3. NONSEQUENTIAL MODELS OF IRRADIATION CHAMBERS: SYSTEM EXAMPLES

We now describe our OpticStudio models created for simulation of both the cabinet and cylindrical trash can irradiation geometries. For both models, we use a single system wavelength of 0.254 µm.

A. Cabinet Geometry (up to 40 Masks)

The cabinet has 16 lamps (11.6 watts of UV each). The mechanical design comprises groups of lamps that are staggered with respect to one another.
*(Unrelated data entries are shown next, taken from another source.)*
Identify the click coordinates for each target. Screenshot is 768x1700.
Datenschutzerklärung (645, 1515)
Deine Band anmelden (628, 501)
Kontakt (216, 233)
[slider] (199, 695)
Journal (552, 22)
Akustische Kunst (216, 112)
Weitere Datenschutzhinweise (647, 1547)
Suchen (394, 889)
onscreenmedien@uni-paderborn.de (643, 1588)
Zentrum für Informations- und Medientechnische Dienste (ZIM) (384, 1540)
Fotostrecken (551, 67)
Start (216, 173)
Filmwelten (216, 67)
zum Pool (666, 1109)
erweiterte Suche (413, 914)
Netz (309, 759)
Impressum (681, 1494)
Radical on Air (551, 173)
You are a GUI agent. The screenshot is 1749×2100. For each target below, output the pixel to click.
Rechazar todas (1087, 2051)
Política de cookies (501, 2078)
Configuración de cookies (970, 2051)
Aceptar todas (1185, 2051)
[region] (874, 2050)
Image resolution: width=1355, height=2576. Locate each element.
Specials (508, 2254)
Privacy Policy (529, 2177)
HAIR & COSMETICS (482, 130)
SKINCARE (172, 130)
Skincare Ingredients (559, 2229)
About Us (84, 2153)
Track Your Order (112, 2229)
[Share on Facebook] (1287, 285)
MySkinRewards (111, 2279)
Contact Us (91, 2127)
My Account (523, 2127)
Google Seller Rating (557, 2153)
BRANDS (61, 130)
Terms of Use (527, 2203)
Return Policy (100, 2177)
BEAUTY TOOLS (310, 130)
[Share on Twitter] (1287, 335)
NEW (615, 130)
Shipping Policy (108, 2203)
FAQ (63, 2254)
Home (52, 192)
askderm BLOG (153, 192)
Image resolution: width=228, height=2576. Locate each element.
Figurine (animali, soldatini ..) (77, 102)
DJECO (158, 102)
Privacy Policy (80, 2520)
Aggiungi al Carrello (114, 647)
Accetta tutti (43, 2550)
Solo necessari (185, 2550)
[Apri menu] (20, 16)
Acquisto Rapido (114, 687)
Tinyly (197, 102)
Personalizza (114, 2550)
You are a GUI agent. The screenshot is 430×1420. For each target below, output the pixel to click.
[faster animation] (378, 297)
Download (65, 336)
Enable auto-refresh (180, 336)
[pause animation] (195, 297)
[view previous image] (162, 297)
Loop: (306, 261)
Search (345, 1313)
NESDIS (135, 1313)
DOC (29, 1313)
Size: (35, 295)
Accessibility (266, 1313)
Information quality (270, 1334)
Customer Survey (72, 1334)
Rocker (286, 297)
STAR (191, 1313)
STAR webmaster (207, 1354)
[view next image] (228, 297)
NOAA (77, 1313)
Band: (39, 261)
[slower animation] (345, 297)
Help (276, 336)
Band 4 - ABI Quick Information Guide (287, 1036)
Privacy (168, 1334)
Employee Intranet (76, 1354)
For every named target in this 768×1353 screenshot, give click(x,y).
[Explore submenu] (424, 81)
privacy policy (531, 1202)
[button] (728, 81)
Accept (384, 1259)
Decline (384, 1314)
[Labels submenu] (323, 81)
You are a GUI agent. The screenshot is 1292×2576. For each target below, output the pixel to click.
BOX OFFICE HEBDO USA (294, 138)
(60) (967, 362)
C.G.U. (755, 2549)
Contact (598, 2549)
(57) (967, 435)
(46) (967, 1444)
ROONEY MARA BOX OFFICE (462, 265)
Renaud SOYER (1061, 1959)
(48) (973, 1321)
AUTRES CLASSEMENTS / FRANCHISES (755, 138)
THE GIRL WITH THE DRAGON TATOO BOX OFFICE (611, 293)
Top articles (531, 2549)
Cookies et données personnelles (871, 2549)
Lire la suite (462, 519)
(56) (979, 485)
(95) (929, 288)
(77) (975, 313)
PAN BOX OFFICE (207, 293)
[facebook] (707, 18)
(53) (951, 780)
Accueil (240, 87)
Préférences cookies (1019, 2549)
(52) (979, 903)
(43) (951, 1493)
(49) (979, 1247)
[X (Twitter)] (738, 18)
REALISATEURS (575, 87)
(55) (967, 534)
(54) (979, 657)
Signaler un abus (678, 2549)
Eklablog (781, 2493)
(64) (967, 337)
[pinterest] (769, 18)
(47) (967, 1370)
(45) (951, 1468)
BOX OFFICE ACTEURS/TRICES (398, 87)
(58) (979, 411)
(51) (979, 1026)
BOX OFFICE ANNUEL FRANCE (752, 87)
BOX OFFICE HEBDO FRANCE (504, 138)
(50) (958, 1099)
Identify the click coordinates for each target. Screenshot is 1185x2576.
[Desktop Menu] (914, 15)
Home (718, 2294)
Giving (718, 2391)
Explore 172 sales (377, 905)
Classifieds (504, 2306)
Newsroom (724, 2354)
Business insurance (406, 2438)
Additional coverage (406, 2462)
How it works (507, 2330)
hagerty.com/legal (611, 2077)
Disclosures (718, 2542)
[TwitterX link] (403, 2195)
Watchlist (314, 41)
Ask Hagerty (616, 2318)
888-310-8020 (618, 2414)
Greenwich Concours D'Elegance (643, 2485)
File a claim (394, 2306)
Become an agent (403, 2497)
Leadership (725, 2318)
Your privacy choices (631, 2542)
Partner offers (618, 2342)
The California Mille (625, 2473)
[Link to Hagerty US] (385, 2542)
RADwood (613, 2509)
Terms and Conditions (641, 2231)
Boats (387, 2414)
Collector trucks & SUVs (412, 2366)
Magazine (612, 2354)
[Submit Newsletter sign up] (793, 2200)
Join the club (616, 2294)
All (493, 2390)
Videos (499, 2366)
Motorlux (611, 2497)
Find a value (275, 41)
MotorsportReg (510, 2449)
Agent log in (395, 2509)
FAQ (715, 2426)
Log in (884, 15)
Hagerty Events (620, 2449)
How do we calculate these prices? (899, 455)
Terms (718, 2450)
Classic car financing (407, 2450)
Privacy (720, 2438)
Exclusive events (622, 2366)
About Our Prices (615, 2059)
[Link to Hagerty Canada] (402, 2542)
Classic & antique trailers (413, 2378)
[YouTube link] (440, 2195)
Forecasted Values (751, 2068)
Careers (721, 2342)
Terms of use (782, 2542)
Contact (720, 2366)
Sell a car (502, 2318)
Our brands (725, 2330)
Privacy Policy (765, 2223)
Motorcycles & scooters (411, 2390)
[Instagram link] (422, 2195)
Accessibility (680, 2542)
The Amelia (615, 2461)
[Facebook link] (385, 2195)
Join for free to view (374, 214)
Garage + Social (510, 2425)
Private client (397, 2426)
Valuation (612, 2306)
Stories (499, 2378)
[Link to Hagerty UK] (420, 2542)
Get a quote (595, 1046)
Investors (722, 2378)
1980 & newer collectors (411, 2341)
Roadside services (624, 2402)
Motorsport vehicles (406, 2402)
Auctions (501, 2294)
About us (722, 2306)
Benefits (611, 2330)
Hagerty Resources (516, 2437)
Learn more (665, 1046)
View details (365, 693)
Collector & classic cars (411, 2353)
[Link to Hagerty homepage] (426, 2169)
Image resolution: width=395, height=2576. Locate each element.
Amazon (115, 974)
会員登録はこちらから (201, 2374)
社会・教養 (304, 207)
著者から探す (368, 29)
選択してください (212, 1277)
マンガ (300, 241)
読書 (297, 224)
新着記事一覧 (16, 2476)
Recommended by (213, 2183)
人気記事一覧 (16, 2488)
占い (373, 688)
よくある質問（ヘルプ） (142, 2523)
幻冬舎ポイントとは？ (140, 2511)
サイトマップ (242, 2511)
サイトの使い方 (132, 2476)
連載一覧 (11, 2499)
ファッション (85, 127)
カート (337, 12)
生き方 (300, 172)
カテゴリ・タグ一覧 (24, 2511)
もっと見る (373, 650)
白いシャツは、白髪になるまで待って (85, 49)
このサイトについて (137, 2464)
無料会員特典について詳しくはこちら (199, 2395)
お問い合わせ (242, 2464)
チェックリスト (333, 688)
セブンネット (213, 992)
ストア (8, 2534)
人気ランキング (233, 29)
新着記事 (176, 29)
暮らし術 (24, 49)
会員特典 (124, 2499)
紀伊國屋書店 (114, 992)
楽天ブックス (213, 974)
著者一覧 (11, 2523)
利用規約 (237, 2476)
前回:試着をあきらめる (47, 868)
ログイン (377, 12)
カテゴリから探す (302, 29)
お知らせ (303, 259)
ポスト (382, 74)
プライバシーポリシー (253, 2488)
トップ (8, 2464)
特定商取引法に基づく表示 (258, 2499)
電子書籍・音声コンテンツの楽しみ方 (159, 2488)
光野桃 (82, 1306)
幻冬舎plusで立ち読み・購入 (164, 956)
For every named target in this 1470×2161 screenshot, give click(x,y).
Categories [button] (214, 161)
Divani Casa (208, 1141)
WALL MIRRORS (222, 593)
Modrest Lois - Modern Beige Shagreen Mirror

To mimic this layout, we use the Source Tube object (L = 35 in., D = 1 in.) to represent a lamp, and take advantage of the source array capability to first place a group of four lamps in the upper part of the back wall (see Fig. 7). We then do the same for the lower region of the back wall. On the interior of the front doors, we use four groups of lamps, with each group containing a two-element array. Overall, a simpler design for placing the cabinet lamps could use just two arrays, one for the back wall and a second array for the front, but in this case each array would have to be strictly rectangular with uniform spacings and no offsets. Each lamp has a polished chrome fixture, approximated by a rectangular block. The fixtures are arrayed in precisely the same way as the lamps are, but in this case there is one parent fixture, and we use a single “Array” object to tile the fixtures.

 

Fig. 7. Method for constructing an array of source lamps.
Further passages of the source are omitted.